> _Aim of the exercise_
The answer must be one number: how many lines in the records below contain the string "computer".

[Items from a data source]
---*---

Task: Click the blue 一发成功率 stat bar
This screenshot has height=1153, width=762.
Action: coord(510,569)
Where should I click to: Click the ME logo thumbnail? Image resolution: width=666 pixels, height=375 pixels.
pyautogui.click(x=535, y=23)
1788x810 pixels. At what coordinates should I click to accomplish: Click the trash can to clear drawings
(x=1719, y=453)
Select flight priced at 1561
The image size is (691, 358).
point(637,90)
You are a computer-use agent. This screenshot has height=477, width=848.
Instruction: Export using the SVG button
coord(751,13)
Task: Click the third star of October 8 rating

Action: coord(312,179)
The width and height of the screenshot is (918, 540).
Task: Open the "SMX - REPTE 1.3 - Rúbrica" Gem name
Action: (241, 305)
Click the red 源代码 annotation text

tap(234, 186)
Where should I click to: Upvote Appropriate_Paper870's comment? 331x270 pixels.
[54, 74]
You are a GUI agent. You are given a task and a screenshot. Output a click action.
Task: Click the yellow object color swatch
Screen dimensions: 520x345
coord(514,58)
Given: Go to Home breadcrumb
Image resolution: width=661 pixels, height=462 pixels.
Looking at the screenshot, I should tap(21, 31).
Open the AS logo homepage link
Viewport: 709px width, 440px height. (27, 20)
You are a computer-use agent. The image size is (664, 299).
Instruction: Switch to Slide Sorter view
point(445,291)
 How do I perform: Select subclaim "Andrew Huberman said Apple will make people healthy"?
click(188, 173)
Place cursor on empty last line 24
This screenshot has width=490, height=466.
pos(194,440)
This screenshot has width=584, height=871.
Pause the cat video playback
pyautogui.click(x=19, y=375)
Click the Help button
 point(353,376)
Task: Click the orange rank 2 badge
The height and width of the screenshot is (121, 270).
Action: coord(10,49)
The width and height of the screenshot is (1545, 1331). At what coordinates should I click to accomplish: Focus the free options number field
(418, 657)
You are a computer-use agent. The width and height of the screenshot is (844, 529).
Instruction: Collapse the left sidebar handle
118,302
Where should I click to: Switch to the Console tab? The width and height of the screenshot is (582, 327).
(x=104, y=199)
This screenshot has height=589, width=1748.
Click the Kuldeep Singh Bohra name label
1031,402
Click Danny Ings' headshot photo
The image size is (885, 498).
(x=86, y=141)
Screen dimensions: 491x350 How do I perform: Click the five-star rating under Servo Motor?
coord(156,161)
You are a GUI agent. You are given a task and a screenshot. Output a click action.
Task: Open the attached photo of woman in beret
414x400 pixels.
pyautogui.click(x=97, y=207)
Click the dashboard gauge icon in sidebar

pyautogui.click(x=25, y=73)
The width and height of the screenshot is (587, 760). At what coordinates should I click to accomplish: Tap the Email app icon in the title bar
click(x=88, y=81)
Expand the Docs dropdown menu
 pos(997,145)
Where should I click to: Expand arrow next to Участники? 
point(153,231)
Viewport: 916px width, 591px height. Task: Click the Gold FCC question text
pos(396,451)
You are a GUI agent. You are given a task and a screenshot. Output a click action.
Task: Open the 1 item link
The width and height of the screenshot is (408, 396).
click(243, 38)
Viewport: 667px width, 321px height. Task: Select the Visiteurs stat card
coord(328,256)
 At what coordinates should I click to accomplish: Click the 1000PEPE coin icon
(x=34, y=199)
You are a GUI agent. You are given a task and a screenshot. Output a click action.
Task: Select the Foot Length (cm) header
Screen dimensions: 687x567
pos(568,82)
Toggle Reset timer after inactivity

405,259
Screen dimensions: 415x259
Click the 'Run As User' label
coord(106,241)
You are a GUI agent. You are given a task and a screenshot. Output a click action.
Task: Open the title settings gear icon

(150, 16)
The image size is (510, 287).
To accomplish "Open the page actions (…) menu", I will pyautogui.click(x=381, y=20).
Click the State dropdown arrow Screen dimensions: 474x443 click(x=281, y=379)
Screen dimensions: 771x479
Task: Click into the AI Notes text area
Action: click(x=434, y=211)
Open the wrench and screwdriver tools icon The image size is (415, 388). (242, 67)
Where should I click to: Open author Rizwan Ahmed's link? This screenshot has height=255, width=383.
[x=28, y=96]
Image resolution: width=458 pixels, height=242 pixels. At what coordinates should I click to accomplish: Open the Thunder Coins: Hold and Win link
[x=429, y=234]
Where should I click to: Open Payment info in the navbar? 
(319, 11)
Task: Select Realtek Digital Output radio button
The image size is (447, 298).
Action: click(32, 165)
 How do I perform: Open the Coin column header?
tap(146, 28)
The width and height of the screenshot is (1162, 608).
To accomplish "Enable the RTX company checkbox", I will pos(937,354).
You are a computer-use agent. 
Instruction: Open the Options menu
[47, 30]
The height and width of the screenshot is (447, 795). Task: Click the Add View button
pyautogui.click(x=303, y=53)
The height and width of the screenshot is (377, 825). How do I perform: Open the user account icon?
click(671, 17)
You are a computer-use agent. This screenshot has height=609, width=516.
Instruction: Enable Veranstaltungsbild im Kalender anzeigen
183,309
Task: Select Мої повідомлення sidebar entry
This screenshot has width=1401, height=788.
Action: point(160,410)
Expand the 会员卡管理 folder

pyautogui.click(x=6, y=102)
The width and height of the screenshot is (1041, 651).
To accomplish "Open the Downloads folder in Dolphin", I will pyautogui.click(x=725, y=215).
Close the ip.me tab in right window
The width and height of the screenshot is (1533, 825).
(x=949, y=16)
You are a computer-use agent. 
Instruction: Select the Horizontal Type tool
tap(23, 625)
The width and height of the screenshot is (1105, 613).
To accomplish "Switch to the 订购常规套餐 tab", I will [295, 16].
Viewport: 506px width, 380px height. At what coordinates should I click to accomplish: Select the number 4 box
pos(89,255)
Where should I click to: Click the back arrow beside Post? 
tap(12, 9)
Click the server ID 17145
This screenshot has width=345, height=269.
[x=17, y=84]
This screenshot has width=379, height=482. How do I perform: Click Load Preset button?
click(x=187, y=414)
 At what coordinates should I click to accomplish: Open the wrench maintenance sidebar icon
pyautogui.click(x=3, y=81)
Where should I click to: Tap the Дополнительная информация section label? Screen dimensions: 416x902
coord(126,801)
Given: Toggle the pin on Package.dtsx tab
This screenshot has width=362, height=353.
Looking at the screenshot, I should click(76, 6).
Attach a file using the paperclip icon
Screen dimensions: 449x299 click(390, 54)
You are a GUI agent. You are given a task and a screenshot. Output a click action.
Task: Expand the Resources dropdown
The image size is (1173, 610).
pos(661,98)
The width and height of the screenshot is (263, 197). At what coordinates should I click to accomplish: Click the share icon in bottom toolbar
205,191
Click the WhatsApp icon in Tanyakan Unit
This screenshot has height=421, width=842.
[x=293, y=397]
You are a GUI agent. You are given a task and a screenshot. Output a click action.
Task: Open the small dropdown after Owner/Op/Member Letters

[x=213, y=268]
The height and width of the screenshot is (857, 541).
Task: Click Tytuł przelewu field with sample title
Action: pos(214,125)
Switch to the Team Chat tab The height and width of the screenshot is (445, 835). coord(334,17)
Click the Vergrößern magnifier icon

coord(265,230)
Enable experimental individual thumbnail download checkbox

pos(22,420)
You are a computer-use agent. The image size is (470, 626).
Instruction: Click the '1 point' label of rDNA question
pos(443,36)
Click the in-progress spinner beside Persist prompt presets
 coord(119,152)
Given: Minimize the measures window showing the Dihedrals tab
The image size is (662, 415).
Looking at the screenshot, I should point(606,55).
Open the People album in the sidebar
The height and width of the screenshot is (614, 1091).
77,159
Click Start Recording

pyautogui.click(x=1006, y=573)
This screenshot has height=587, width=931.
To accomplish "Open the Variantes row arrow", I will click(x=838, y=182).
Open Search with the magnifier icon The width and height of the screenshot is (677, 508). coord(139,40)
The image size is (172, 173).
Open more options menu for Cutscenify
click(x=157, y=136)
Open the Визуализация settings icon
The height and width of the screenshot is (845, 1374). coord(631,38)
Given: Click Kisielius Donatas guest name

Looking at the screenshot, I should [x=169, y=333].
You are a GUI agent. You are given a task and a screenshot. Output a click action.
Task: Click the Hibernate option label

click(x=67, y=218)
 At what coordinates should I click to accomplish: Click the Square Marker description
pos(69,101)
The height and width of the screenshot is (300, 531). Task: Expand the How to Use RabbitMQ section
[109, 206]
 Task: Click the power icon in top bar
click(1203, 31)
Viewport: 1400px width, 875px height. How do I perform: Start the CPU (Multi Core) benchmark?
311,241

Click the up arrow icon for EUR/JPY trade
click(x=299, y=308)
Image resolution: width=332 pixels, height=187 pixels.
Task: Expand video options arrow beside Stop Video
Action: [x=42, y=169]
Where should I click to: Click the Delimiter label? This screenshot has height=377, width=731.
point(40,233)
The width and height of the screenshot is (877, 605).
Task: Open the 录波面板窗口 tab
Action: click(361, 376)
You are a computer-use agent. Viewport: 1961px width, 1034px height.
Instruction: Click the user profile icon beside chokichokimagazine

---*---

> _Solution_
8